You've made some great points, and I do agree that the brain already experiences virtual reality. My university has a 3d theatre where you sit 4m from a 15m screen. I got the chance of sitting in the best spot, where my entire vision was filled with this gorgeous, 6*HD 3D screen. The same feeling of Oculus Rift but with much better graphics. And it looked very real, I thought I was actually moving while I sat in my chair. The power of tricking the mind is amazing, and very real. Maybe I have a different definition of beauty, but for me, beauty isn't purely based on what I can see. A structure can be beautiful by what value people give it, by how long it's been standing somewhere. A place can have value because you can't just teleport yourself there. Similarly, is the view on top of a mountain just as good if you didn't have to climb it? I doubt it.What I'm saying is this: reality does not hold beauty. The feeling and recognition of beauty is a subjective thing, a brain thing. And the brain can be tricked pretty good.
I buy that. In our moon simulation example, let's make it really good. Exact. Even you have to complete a simulated astronaut training program and fly there and it's all sufficiently plausible in it's realness. But even if you do this a hundred times, I think if you could actually go to the moon, and even if it's not any different from VR in any major way -- I think it's likely it would feel different. That you know nothing mediates your senses from reality, you would most likely pay a special type of attention to all it's details as real details. And you'd look up at the Earth and damn. That's it! What happens if you could fool your brain into believing that? Where does it become unethical in manipulation? Where does it all become nonsense? These are the things I struggle with.A place can have value because you can't just teleport yourself there.

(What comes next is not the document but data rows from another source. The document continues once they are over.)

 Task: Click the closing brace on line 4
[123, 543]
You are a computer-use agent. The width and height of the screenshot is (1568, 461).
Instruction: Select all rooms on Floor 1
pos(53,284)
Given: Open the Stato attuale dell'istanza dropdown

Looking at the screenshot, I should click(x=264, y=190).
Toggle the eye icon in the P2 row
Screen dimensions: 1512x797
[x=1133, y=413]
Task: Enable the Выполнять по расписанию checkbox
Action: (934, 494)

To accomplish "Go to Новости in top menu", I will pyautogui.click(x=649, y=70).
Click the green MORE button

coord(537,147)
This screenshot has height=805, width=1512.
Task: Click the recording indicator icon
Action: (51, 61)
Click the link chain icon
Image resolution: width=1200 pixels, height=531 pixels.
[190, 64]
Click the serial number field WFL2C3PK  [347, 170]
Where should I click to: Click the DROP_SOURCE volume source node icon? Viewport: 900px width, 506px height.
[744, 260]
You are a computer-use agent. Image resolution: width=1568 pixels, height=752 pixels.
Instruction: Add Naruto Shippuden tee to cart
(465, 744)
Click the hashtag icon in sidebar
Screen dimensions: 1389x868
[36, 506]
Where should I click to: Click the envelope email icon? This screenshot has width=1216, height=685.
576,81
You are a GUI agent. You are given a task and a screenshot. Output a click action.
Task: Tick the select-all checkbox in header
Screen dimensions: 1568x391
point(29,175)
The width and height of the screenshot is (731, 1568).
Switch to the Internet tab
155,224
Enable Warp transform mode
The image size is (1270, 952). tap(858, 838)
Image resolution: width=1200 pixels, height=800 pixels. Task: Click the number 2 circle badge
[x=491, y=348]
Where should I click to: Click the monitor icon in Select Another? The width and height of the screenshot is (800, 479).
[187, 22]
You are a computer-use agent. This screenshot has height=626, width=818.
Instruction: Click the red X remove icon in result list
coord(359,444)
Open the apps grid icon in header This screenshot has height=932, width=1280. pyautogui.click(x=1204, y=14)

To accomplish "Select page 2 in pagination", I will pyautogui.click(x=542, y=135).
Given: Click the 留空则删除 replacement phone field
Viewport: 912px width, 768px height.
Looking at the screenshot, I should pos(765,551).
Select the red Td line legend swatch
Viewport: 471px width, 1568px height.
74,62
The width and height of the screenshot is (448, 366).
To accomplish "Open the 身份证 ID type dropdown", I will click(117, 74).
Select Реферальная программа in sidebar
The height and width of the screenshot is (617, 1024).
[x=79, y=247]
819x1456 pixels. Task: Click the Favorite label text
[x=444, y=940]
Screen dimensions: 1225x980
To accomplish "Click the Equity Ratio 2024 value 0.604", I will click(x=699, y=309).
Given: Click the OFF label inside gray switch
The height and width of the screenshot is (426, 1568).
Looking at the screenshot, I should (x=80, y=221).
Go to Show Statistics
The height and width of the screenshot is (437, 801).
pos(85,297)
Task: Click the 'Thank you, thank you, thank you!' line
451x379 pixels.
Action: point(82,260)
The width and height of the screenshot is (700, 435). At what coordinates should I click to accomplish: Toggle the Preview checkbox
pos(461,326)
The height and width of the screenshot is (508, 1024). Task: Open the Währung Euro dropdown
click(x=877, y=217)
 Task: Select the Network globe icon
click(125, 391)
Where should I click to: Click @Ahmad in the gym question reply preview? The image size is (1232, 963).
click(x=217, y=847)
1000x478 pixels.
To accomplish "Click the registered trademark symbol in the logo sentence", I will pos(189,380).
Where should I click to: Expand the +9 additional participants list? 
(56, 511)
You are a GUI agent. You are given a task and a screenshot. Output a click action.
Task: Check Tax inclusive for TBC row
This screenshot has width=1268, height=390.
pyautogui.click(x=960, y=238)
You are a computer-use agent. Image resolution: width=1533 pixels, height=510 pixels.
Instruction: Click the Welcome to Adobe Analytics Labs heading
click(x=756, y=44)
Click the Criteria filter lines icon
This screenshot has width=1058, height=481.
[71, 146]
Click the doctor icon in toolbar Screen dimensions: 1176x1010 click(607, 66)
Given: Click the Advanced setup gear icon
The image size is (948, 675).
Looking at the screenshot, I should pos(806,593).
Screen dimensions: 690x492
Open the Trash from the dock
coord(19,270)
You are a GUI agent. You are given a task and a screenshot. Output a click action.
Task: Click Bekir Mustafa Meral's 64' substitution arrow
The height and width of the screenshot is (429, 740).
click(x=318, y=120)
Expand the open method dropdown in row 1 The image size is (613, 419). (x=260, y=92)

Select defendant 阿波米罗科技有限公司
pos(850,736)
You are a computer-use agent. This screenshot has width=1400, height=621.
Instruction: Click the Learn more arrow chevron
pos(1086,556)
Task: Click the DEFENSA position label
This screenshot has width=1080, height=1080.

That's some Matrix stuff right there. I think it really depends on what you intend to do with such an advanced VR technology. I wouldn't call it unethical if you use an immersive technology to gain experiences. As long as the participant knows it's fake, it seems ethical. To experience VR is to basically lie to yourself. You lie to your brain That doesn't mean it's necessarily bad: in a game of poker, you're lied to all the time. But that's because it is a part of the game, and everyone knows it happens. When you willingly enter a virtual reality, you know that it is just that: virtual, fake, never truly real. It gets unethical if someone is put into virtual reality without them knowing. When reality and virtual worlds are mixed up, when the line is blurred.